_THE INPUT_:
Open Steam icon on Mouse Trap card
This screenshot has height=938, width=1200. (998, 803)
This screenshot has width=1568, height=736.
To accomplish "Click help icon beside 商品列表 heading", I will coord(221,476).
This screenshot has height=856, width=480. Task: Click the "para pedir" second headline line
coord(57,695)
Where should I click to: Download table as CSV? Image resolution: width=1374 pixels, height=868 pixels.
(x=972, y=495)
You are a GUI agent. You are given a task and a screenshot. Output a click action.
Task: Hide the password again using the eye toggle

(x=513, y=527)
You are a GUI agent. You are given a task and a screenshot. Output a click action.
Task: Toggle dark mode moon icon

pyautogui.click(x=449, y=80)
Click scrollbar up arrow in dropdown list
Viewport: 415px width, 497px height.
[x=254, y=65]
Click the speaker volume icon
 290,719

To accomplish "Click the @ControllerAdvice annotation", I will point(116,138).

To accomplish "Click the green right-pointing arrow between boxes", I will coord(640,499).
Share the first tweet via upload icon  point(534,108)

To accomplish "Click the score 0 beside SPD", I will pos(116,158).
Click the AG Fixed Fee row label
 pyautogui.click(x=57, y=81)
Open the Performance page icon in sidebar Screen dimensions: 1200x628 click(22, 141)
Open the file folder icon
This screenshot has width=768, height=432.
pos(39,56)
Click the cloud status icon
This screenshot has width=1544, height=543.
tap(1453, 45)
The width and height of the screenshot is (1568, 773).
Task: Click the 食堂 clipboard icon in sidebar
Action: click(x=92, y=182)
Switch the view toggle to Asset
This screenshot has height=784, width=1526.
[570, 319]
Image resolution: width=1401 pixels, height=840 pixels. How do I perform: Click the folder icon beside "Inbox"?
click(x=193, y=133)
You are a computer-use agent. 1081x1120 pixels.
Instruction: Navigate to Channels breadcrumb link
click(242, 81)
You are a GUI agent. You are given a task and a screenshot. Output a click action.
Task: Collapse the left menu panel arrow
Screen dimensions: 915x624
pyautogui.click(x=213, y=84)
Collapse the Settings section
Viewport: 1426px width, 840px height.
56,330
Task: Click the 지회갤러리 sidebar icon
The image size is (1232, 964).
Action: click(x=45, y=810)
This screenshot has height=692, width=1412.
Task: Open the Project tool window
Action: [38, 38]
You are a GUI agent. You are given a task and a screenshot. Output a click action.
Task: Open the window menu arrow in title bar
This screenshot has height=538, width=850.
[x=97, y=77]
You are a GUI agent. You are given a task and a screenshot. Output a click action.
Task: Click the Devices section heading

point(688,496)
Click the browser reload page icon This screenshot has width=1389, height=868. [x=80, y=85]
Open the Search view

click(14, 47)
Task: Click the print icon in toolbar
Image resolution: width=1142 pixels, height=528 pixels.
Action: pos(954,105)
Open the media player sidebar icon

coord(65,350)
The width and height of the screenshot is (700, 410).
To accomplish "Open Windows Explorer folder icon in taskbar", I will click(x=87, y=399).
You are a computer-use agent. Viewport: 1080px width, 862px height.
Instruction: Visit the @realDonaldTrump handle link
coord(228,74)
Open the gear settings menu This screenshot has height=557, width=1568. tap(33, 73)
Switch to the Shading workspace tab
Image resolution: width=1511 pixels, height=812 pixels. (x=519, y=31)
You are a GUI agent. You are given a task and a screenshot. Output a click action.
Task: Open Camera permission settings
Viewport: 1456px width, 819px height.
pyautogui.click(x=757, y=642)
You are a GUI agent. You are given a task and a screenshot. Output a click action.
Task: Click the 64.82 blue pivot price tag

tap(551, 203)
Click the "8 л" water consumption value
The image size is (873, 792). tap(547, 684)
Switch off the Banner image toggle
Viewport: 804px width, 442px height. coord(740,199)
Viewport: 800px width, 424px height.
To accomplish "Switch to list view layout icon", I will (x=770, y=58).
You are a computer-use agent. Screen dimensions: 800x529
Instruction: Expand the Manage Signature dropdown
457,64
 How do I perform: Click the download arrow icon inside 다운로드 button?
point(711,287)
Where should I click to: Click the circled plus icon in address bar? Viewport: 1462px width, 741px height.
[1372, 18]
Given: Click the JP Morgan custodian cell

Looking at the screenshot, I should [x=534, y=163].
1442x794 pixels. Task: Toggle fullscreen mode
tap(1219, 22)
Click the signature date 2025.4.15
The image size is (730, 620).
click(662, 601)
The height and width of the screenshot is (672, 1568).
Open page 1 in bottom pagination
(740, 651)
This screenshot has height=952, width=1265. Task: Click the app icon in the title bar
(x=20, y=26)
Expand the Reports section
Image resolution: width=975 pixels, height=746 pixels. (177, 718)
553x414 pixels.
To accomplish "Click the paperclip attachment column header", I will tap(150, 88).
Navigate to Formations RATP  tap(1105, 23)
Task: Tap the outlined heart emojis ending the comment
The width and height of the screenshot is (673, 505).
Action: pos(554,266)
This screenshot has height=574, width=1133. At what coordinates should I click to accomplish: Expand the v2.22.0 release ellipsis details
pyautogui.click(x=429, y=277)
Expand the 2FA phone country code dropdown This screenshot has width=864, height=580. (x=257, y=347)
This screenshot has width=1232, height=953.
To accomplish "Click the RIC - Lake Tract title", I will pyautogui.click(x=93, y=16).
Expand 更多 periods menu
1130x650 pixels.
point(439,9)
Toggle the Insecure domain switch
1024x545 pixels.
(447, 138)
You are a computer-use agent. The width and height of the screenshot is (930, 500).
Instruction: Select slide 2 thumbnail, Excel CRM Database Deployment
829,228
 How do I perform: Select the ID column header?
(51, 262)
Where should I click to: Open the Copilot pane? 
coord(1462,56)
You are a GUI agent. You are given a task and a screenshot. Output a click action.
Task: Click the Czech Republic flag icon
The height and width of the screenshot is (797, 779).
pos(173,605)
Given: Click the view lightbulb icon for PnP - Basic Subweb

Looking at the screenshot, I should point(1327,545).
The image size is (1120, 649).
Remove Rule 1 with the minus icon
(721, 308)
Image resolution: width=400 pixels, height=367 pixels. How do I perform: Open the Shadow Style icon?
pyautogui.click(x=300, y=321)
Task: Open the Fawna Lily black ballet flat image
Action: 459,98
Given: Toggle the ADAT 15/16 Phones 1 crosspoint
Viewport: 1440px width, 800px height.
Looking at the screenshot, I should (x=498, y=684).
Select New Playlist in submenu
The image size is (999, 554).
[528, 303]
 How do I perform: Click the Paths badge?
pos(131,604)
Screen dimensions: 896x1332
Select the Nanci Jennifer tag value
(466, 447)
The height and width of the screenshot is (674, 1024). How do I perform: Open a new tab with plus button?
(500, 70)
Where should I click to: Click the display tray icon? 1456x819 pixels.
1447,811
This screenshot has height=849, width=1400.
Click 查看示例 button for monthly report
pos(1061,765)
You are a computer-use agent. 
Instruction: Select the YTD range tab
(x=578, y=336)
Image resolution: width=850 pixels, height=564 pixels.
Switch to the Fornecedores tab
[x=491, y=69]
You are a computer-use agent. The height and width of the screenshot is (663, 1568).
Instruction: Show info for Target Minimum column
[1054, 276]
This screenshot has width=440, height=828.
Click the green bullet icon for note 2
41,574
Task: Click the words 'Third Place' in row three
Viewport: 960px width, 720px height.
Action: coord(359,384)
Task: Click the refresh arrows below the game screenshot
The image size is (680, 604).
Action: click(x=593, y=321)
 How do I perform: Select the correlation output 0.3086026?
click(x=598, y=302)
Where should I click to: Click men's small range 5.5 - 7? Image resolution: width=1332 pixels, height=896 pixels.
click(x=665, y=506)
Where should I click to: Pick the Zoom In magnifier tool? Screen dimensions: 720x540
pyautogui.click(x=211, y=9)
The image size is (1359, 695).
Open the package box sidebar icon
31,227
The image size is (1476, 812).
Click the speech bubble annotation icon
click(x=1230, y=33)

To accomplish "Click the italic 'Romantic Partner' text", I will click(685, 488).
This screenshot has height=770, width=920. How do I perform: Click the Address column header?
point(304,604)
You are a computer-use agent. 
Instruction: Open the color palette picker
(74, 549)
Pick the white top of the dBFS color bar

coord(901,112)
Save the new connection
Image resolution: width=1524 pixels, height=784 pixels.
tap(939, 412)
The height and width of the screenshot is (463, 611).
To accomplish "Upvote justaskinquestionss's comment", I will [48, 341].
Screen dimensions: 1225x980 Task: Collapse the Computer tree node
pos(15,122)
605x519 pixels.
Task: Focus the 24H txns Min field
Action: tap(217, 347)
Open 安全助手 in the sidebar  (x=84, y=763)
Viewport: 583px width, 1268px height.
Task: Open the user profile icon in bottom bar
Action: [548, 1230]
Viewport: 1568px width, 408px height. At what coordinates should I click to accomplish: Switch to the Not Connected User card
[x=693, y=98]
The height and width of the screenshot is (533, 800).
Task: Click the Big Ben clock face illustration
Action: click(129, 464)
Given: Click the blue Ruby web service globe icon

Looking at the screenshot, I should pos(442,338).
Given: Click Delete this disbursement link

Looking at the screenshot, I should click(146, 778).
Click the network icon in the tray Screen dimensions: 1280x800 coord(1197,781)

_EXERCISE DETAILS_:
Rewrite the stretch from "Image resolution: width=1401" through "click(242, 81)", changing "breadcrumb link" to "navigation link" and leaving everything else untouched.

_EXERCISE RESULT_:
Image resolution: width=1401 pixels, height=840 pixels. How do I perform: Click the folder icon beside "Inbox"?
click(x=193, y=133)
You are a computer-use agent. 1081x1120 pixels.
Instruction: Navigate to Channels navigation link
click(242, 81)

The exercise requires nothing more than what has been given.